SPAR3D : Stability AI génère un objet 3D en temps réel à partir d'une seule photographie
Stability AI a dévoilé SPAR3D (Stable Point Aware 3D), un modèle génératif capable de produire un objet 3D complet et éditable à partir d'une photographie unique en quelques secondes, sans nécessiter de multi-vues ni de processus de reconstruction long. L'architecture repose sur une approche en deux étapes : une première passe reconstruit la structure volumétrique à partir des indices de profondeur et d'ombrage de l'image source, une seconde affine la géométrie point par point avec une attention portée aux zones occultées, garantissant une cohérence structurelle même là où l'image ne contient aucune information visible. La singularité de SPAR3D réside dans son édition en temps réel : contrairement aux approches NeRF ou Gaussian splatting qui nécessitent un rendu lourd à chaque modification, l'utilisateur peut ajuster la géométrie directement dans le flux de génération, réduisant le cycle itératif de plusieurs minutes à quelques secondes. Cette sortie s'inscrit dans une montée en gamme plus large de Stability AI en 2026, dont le catalogue couvre désormais l'image, la vidéo 4D, l'audio et la 3D dans une logique de stack créatif complet. Les cas d'usage visés sont concrets : design produit, scénographie, prototypage d'actifs pour le jeu vidéo et la réalité augmentée — secteurs où le coût de production 3D constitue encore un frein structurel majeur pour les équipes de taille réduite.

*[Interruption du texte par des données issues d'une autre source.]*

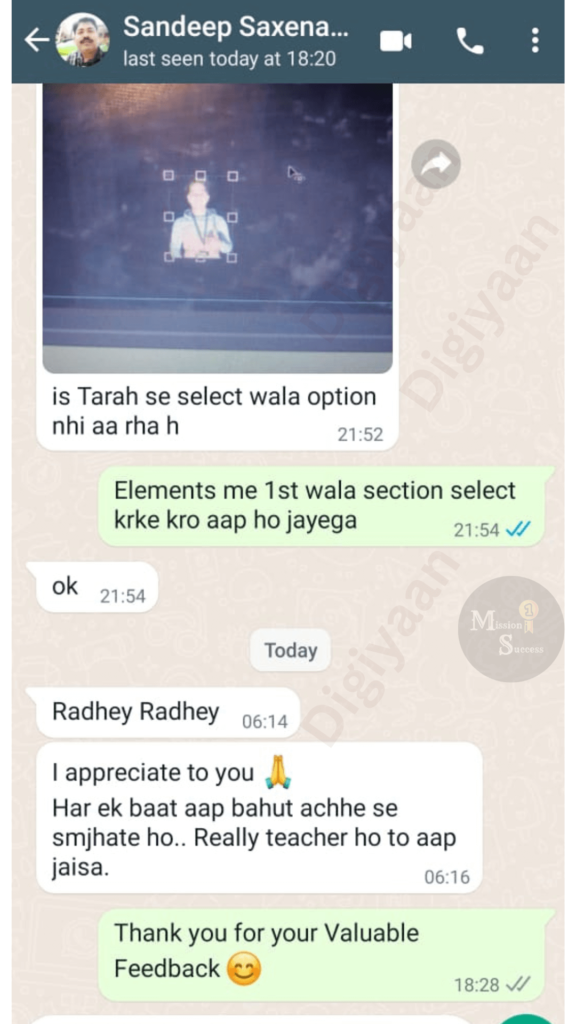Open the three-dot more options menu
576x1024 pixels.
point(535,40)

La promesse "une photo suffit pour avoir un objet 3D éditable" circule depuis plusieurs années. Ce qui change avec SPAR3D, c'est la vitesse et l'édition en temps réel — les deux points de friction qui bloquaient l'adoption professionnelle. Mais la vraie question n'est pas technique : c'est de savoir si la 3D générée atteint les standards de production, ou si elle ne fait que déplacer le goulot d'étranglement vers la retouche plutôt que vers la création initiale. Les studios qui ont intégré la génération d'image 2D dans leur workflow le savent bien : accélérer une étape ne supprime pas la complexité, elle la redistribue.